Huawei plans to squeeze more performance from its 7nm Kirin chips-not by moving to a newer fabrication process, but by adopting advanced 3D packaging. According to Chinese sources, the next Kirin lineup will use 3D stacking and hybrid bonding technology, where multiple chip dies are layered vertically and connected through a dense grid of vertical interconnects. For smartphones, this is one of the few practical ways to improve speed and energy efficiency when newer lithography nodes remain out of reach.

Traditionally, key chip components like the CPU, GPU, NPU, and memory are placed side-by-side on a single plane. With 3D stacking, these blocks are arranged in layers on top of each other. This setup shortens data travel distances, reduces latency, cuts power consumption, and boosts bandwidth. The benefits are especially clear in workloads demanding rapid data exchange between compute units-like AI inference and photo or video processing.

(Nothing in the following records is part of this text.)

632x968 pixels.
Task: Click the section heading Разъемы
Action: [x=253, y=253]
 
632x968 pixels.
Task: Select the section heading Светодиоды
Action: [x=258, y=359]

For Huawei, this approach is less an experimental leap and more a workaround. US sanctions have restricted the company and its foundry partner SMIC from accessing EUV lithography tools, stalling any push toward 5nm or smaller nodes. Instead, Huawei is fine-tuning the existing 7nm process through architectural tweaks, packaging innovations, and power optimizations. The comeback of the 7nm Kirin 9000s in the Mate 60 Pro last year already demonstrated this strategy.

Huawei isn’t alone in betting on advanced packaging. Industry leaders like TSMC have been developing similar 3D solutions-CoWoS and SoIC-for years. Intel’s Foveros technology and AMD’s multi-die designs in EPYC CPUs and Instinct accelerators follow the same concept. Market analyst Yole Group estimates the advanced packaging market will grow at double-digit rates, exceeding $80 billion by 2030. The reasoning is straightforward: transistor scaling is getting prohibitively expensive, so assembling chips from multiple specialized dies often saves time and money.

Rumors suggest Huawei’s mobile rivals are exploring similar technology. Samsung is reportedly experimenting with more aggressive separation of compute blocks and memory in future Exynos chips, while Apple is believed to be developing even more complex multi-die packaging for upcoming mobile SoCs. The key difference: for Apple and Samsung, this tech mostly adds performance headroom; for Huawei, it’s a chance to narrow the gap created by manufacturing restrictions.

The real challenge is how far Huawei can push this. 3D packaging complicates heat dissipation, demands precise interconnects, and generally increases costs. If Huawei manages to launch mass-produced smartphone SoCs with 3D stacked dies by 2026, it will be one of the clearest examples of the industry seeking performance gains not through smaller process nodes, but through layered chip assembly.